CARANDDRIVER: 2018 Honda Accord
2018 Honda Accord
The latest version of a beloved model arrives for a 40,000-mile stay.
BY ANNIE WHITE
PHOTOS BY CHRIS DOANE
Honda’s long-running Accord family sedan has been named to our 10Best Cars list dozens of times. During this barely broken, decades-long streak, the Accord has regularly earned a place on our list of favorites while facing challenges from a long list of sports cars, luxury sedans, hot hatches, and more—virtually every new car since the mid-1980s. The Accord is uncommonly well executed and surprisingly driver-friendly in a segment where that’s not often the case. That much has not changed in the last 30-plus years. What has changed? For 2018, nearly everything else.
For even deeper coverage of the Honda Accord, view our Buyer’s Guide in-depth review.
The Accord was completely redesigned this year, with two new engines, a sharp new look, and—mercifully—a reimagined infotainment system. The Toyota Camry, the Accord’s perennial rival, also entered a new generation in 2018, and a fresh Nissan Altima is on the way. The powertrain shake-up and newly compelling competition meant the time was ripe for a long-term test of our favorite sedan.

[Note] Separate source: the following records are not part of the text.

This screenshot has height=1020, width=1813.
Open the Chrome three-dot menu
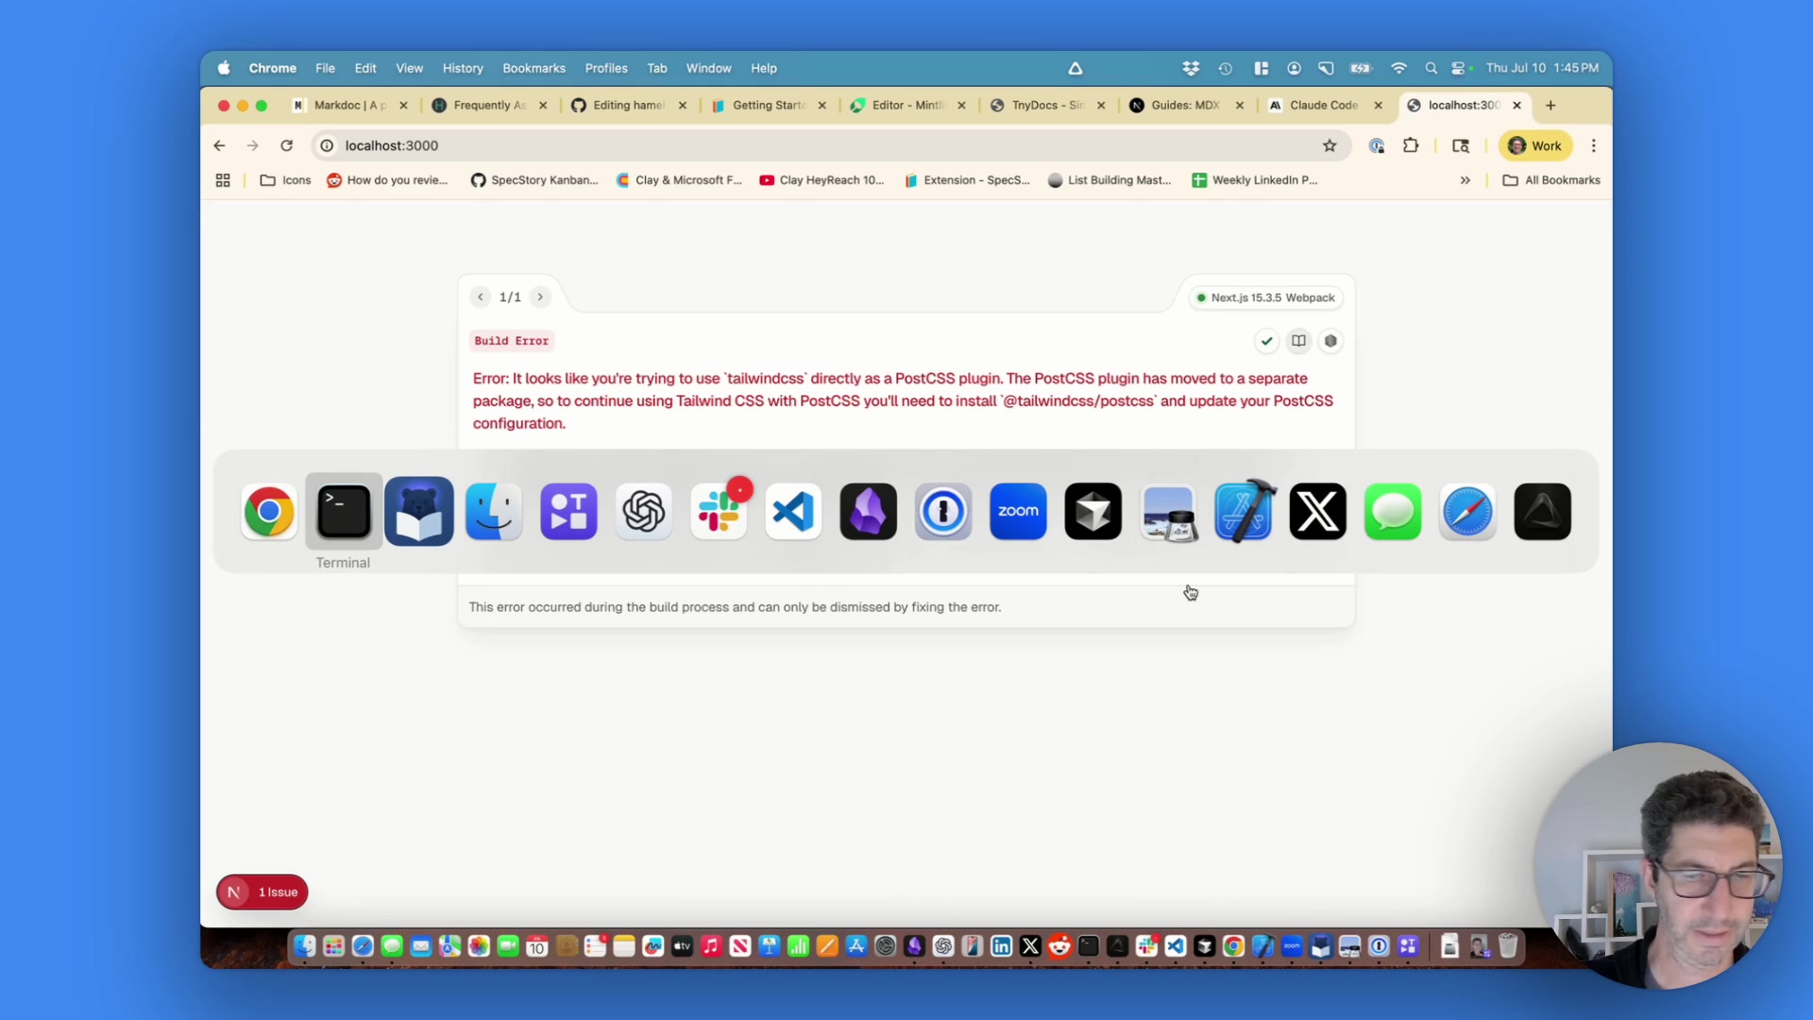click(1594, 145)
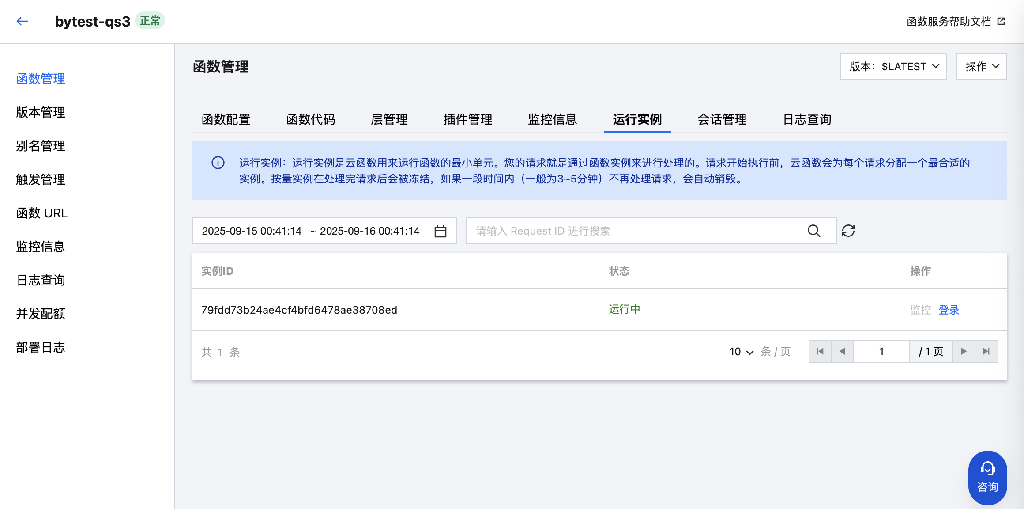Open the 咨询 support chat button

[x=987, y=478]
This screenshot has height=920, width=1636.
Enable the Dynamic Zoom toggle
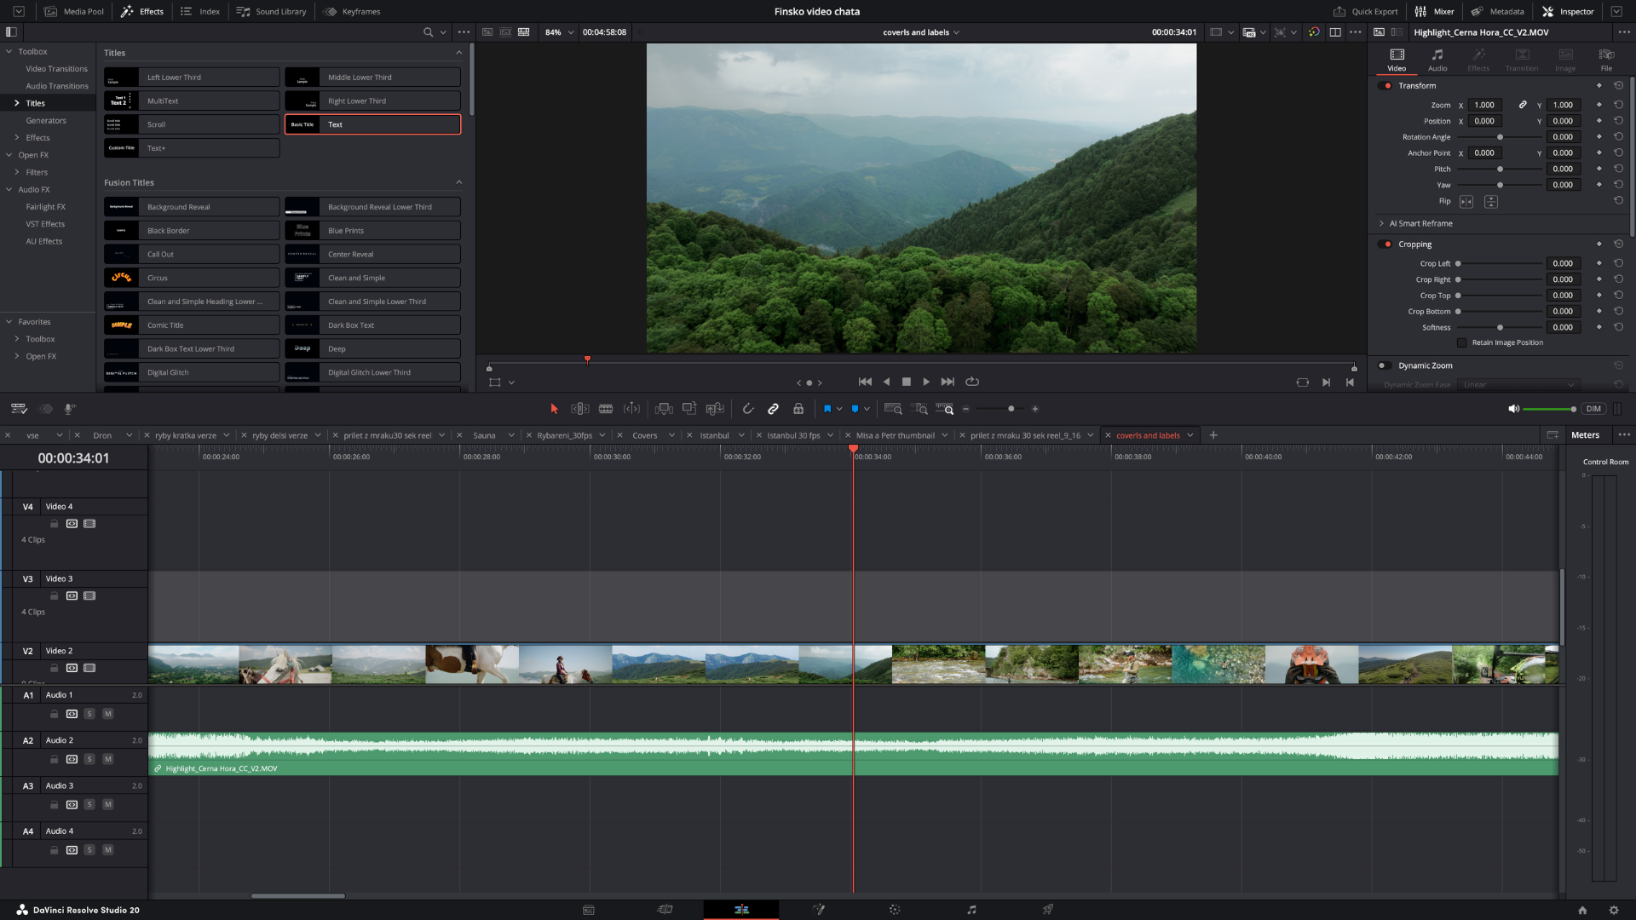1385,365
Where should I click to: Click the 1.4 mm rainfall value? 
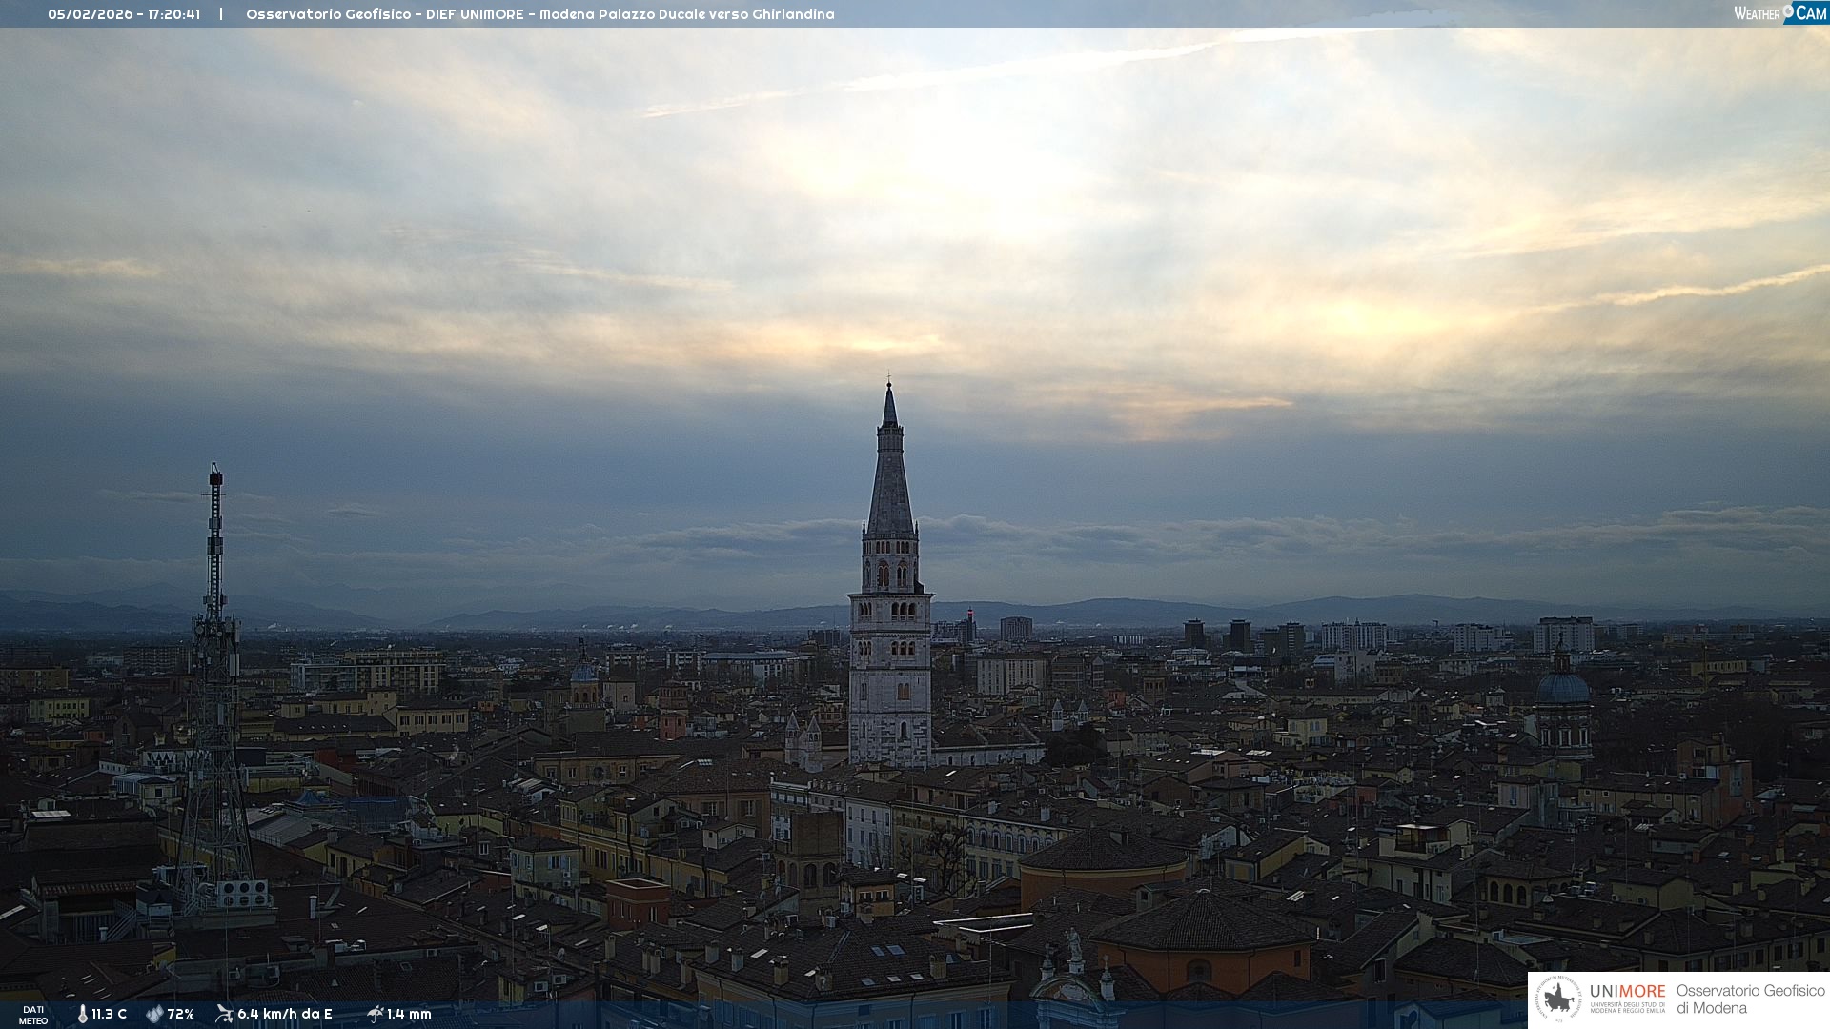pos(409,1015)
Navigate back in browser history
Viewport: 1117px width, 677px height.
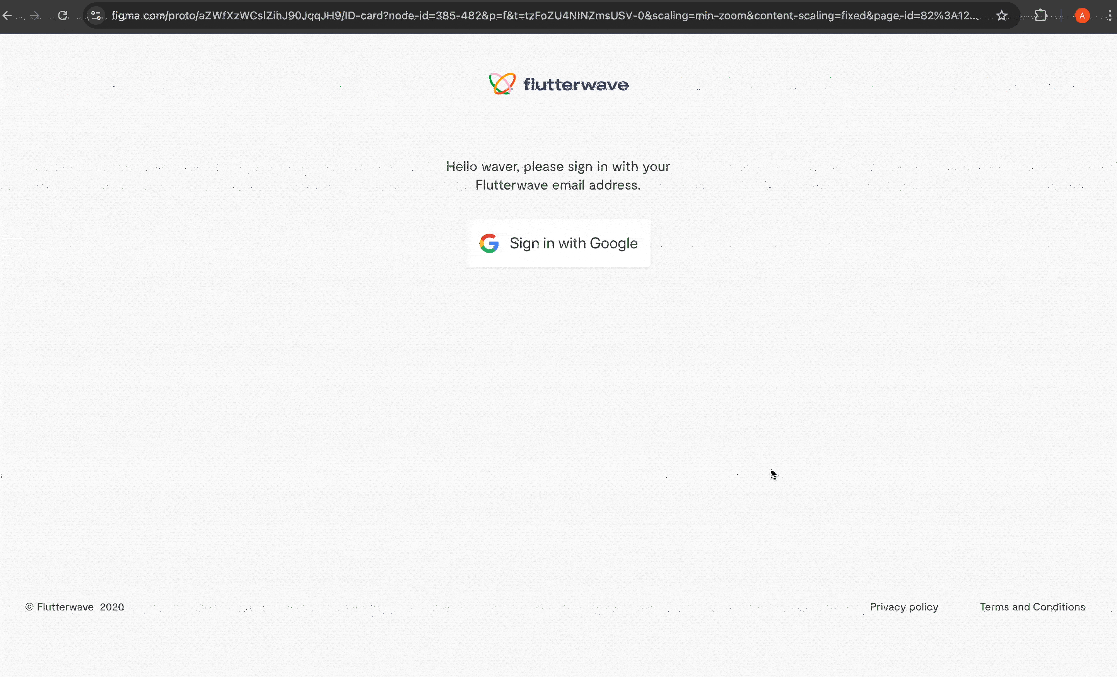click(x=7, y=15)
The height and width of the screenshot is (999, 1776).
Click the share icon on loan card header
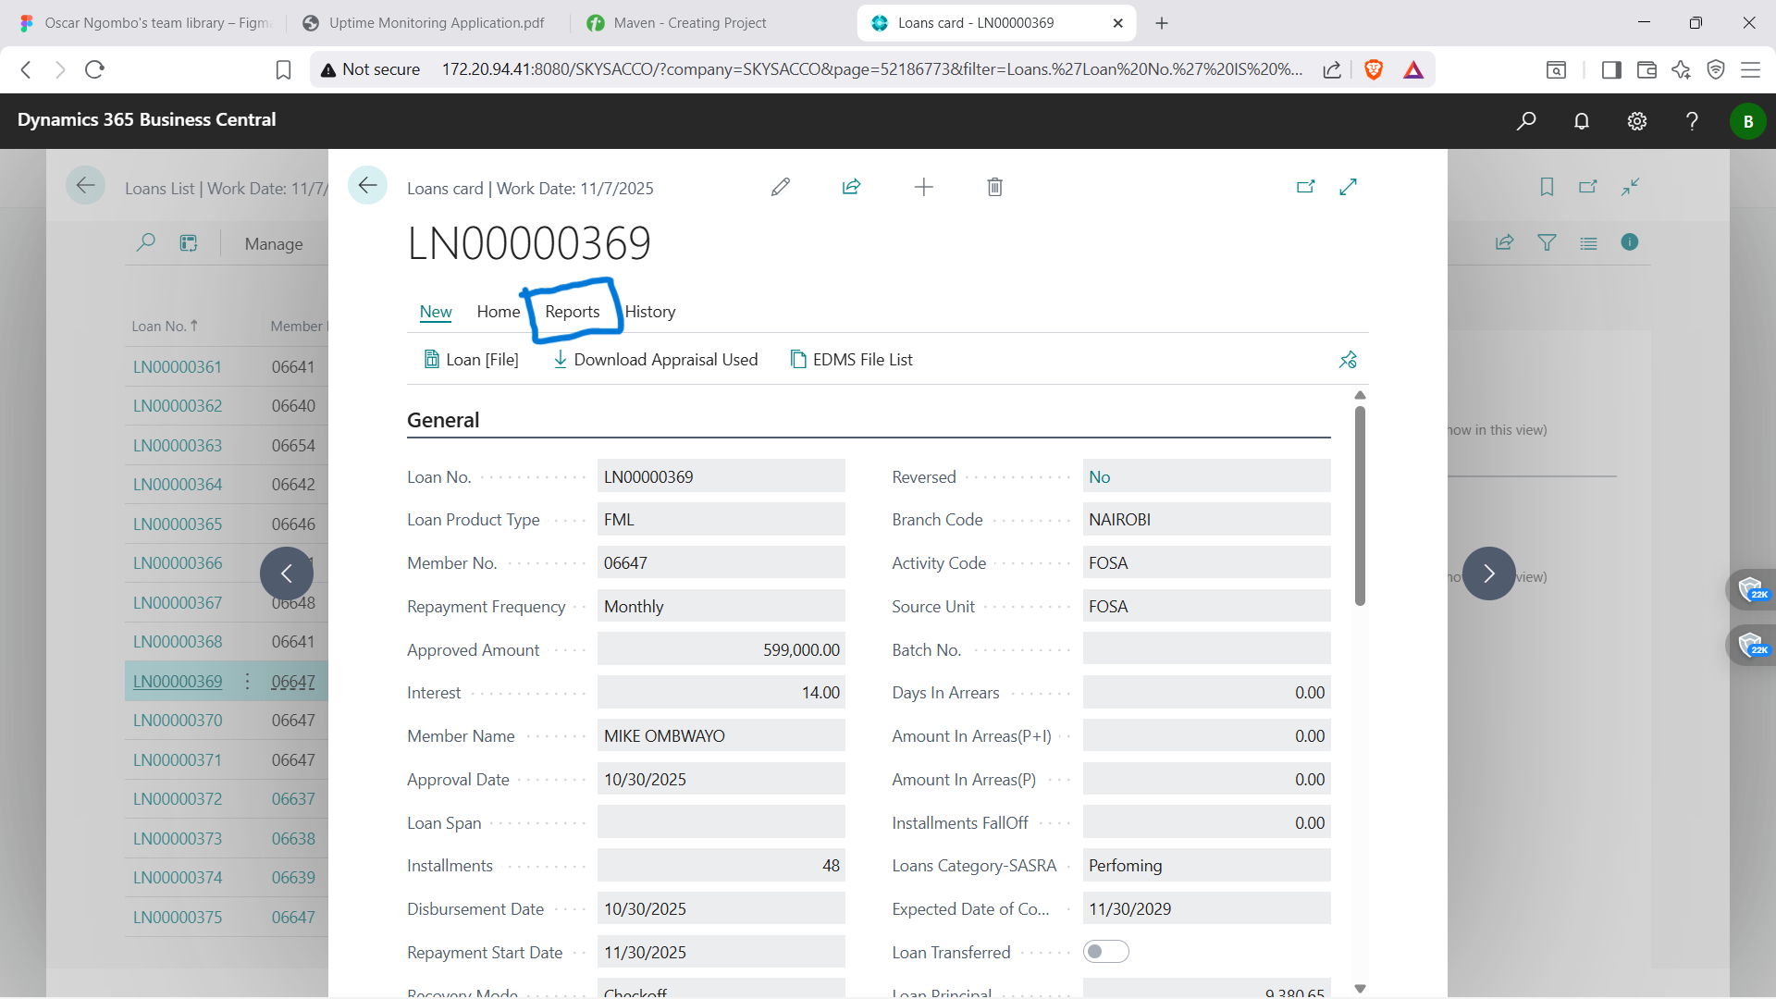851,188
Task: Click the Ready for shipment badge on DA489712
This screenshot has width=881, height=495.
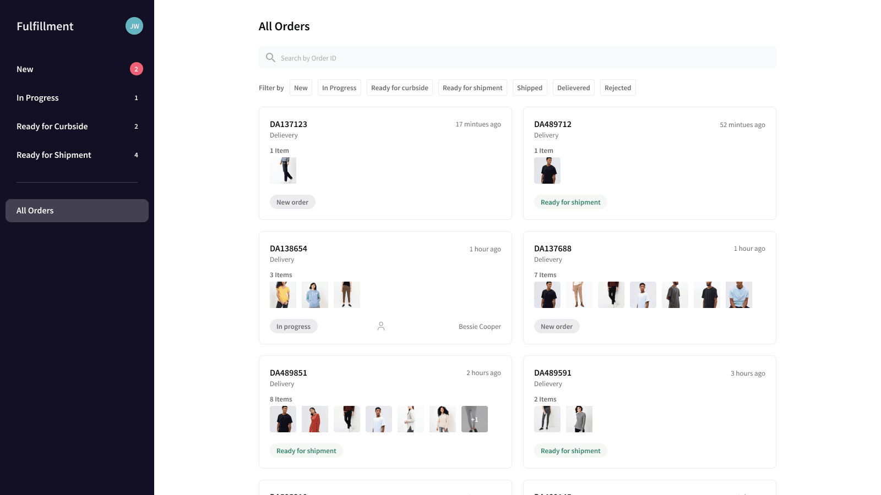Action: coord(570,202)
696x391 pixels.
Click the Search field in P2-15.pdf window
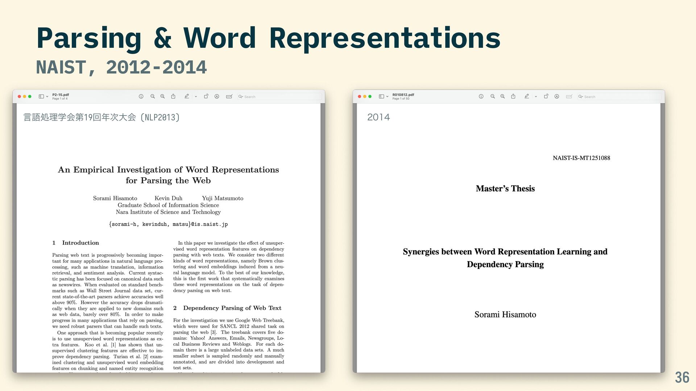[279, 97]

Playing to type, we chose the most powerful of the Accord’s new engines, a 252-hp turbocharged 2.0-liter, which replaces the outgoing 3.5-liter V-6. Playing against type, we also selected the new 10-speed automatic, which will afford us the opportunity to test the transmission that most 2.0-liter buyers will choose, although that decision has already drawn whining from staffers who miss the engagement of Honda’s excellent six-speed manual. (The 2.0-liter and the manual can be paired in the Sport trim.) The EPA estimates the Sport 2.0T at 22 mpg in the city and 32 mpg on the highway with either transmission. Our car’s powertrain is rated at 23/34 mpg city/highway; so far, we’ve recorded 28 mpg over the first 4000-some miles. During its initial track test, our long-termer was 0.4 second quicker to 60 mph than a 2.0-liter manual we previously tested.
Our car’s cushy, second-from-the-top EX-L trim should help keep other complaints to a minimum; heated leather front seats, a 10-speaker audio system, and Honda’s new 8.0-inch touchscreen infotainment system (now with a volume knob) all come standard. We added parking sensors for $514, a wireless charging pad for $300, and an extra pair of USB ports for $120, bringing the total price to $34,799. That feels like a bargain for a car with an elegant and useful interior, bold exterior design, and an engine that is more than capable of pulling away from the pack.
Expectations are high for this Accord, which has received a warm welcome at our Ann Arbor office, racking up miles in short order. But that doesn’t mean we’re not ready to give criticism where it is due. Nearly every logbook comment so far has called out the 10-speed for faltering and stumbling between first, second, and third gears, especially when attempting to navigate a low-speed crawl. Two drivers have also noted hood fluttering at highway speeds—it seems to be made from thinner sheetmetal in order to keep weight down and fuel economy up—and another preemptively complained that the cream-colored interior is unlikely to stand up to the constant stream of kids, pets, and unruly passengers that pass through Car and Driver’s long-term test cars.
Quibbles and qualms aside, one thing remains certain: In the face of much stronger competition, the Accord needs to bring its A-game. Its responsive handling, exceptionally well-controlled ride, and cavernous interior spaces make the Accord truly versatile and enjoyable to drive—so far. We’ll see how we feel when 40,000 miles are in the books.